_Directions:_ Copy every line of the data below word for word, with nothing changed.

_Rows:_
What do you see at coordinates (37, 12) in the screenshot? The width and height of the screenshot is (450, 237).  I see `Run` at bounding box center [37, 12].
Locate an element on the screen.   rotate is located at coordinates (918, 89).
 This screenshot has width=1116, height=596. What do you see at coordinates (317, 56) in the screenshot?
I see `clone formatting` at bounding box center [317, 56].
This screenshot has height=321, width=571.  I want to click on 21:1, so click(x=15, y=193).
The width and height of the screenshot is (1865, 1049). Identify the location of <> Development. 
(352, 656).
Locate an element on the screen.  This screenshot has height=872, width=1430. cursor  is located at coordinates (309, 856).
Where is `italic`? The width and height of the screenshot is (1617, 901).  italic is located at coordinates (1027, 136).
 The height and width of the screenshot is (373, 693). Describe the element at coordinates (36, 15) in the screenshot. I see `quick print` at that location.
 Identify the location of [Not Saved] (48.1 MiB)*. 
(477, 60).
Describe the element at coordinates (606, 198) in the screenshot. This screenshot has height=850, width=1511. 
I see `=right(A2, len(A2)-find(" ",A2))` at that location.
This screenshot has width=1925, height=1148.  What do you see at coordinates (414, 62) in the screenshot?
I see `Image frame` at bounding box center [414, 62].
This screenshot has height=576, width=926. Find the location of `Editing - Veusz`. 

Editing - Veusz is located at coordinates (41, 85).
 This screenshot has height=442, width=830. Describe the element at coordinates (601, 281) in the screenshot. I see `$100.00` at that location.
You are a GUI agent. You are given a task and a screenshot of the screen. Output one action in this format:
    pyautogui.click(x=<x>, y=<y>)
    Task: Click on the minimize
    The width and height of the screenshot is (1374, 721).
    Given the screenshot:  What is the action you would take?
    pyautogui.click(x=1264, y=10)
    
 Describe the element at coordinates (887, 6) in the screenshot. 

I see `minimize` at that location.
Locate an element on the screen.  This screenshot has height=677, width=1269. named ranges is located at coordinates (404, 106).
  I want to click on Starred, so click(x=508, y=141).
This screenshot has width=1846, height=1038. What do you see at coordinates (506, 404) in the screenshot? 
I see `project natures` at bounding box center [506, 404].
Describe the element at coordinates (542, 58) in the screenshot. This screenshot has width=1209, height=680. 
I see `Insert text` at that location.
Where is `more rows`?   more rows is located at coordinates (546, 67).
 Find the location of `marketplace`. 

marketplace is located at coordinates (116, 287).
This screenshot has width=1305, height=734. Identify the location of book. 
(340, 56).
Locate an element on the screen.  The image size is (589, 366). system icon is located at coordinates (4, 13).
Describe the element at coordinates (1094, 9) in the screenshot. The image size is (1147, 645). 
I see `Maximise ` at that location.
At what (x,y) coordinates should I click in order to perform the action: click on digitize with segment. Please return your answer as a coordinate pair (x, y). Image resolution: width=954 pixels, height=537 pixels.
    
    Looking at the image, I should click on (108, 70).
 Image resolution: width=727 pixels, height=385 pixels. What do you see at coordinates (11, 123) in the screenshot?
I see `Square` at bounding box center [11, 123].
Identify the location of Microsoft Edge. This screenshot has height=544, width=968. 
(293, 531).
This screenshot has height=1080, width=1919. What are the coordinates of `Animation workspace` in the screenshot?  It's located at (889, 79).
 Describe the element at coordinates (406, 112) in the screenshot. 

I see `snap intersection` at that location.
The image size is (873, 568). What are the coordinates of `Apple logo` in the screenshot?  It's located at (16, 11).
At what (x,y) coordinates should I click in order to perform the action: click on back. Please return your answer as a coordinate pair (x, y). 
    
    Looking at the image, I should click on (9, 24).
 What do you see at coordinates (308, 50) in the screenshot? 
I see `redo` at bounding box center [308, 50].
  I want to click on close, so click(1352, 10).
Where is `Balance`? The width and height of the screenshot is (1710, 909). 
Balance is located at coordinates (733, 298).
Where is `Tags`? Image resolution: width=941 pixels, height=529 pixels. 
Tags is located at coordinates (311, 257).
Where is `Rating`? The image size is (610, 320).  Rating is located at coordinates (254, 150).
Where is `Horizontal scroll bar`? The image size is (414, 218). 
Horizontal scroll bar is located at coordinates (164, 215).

_Exercise solution:_
What do you see at coordinates (37, 12) in the screenshot? The width and height of the screenshot is (450, 237).  I see `Run` at bounding box center [37, 12].
Locate an element on the screen.   rotate is located at coordinates (918, 89).
 This screenshot has width=1116, height=596. What do you see at coordinates (317, 56) in the screenshot?
I see `clone formatting` at bounding box center [317, 56].
This screenshot has height=321, width=571.  I want to click on 21:1, so click(x=15, y=193).
The width and height of the screenshot is (1865, 1049). Identify the location of <> Development. 
(352, 656).
Locate an element on the screen.  This screenshot has height=872, width=1430. cursor  is located at coordinates (309, 856).
Where is `italic`? The width and height of the screenshot is (1617, 901).  italic is located at coordinates (1027, 136).
 The height and width of the screenshot is (373, 693). Describe the element at coordinates (36, 15) in the screenshot. I see `quick print` at that location.
 Identify the location of [Not Saved] (48.1 MiB)*. 
(477, 60).
Describe the element at coordinates (606, 198) in the screenshot. This screenshot has height=850, width=1511. 
I see `=right(A2, len(A2)-find(" ",A2))` at that location.
This screenshot has width=1925, height=1148.  What do you see at coordinates (414, 62) in the screenshot?
I see `Image frame` at bounding box center [414, 62].
This screenshot has height=576, width=926. Find the location of `Editing - Veusz`. 

Editing - Veusz is located at coordinates (41, 85).
 This screenshot has height=442, width=830. Describe the element at coordinates (601, 281) in the screenshot. I see `$100.00` at that location.
You are a GUI agent. You are given a task and a screenshot of the screen. Output one action in this format:
    pyautogui.click(x=<x>, y=<y>)
    Task: Click on the minimize
    The width and height of the screenshot is (1374, 721).
    Given the screenshot:  What is the action you would take?
    pyautogui.click(x=1264, y=10)
    
 Describe the element at coordinates (887, 6) in the screenshot. 

I see `minimize` at that location.
Locate an element on the screen.  This screenshot has height=677, width=1269. named ranges is located at coordinates (404, 106).
  I want to click on Starred, so click(x=508, y=141).
This screenshot has width=1846, height=1038. What do you see at coordinates (506, 404) in the screenshot? 
I see `project natures` at bounding box center [506, 404].
Describe the element at coordinates (542, 58) in the screenshot. This screenshot has width=1209, height=680. 
I see `Insert text` at that location.
Where is `more rows`?   more rows is located at coordinates (546, 67).
 Find the location of `marketplace`. 

marketplace is located at coordinates (116, 287).
This screenshot has width=1305, height=734. Identify the location of book. 
(340, 56).
Locate an element on the screen.  The image size is (589, 366). system icon is located at coordinates (4, 13).
Describe the element at coordinates (1094, 9) in the screenshot. The image size is (1147, 645). 
I see `Maximise ` at that location.
At what (x,y) coordinates should I click in order to perform the action: click on digitize with segment. Please return your answer as a coordinate pair (x, y). Image resolution: width=954 pixels, height=537 pixels.
    
    Looking at the image, I should click on (108, 70).
 Image resolution: width=727 pixels, height=385 pixels. What do you see at coordinates (11, 123) in the screenshot?
I see `Square` at bounding box center [11, 123].
Identify the location of Microsoft Edge. This screenshot has height=544, width=968. 
(293, 531).
This screenshot has height=1080, width=1919. What are the coordinates of `Animation workspace` in the screenshot?  It's located at (889, 79).
 Describe the element at coordinates (406, 112) in the screenshot. 

I see `snap intersection` at that location.
The image size is (873, 568). What are the coordinates of `Apple logo` in the screenshot?  It's located at (16, 11).
At what (x,y) coordinates should I click in order to perform the action: click on back. Please return your answer as a coordinate pair (x, y). 
    
    Looking at the image, I should click on (9, 24).
 What do you see at coordinates (308, 50) in the screenshot? 
I see `redo` at bounding box center [308, 50].
  I want to click on close, so click(1352, 10).
Where is `Balance`? The width and height of the screenshot is (1710, 909). 
Balance is located at coordinates (733, 298).
Where is `Tags`? Image resolution: width=941 pixels, height=529 pixels. 
Tags is located at coordinates (311, 257).
Where is `Rating`? The image size is (610, 320).  Rating is located at coordinates (254, 150).
Where is `Horizontal scroll bar`? The image size is (414, 218). 
Horizontal scroll bar is located at coordinates (164, 215).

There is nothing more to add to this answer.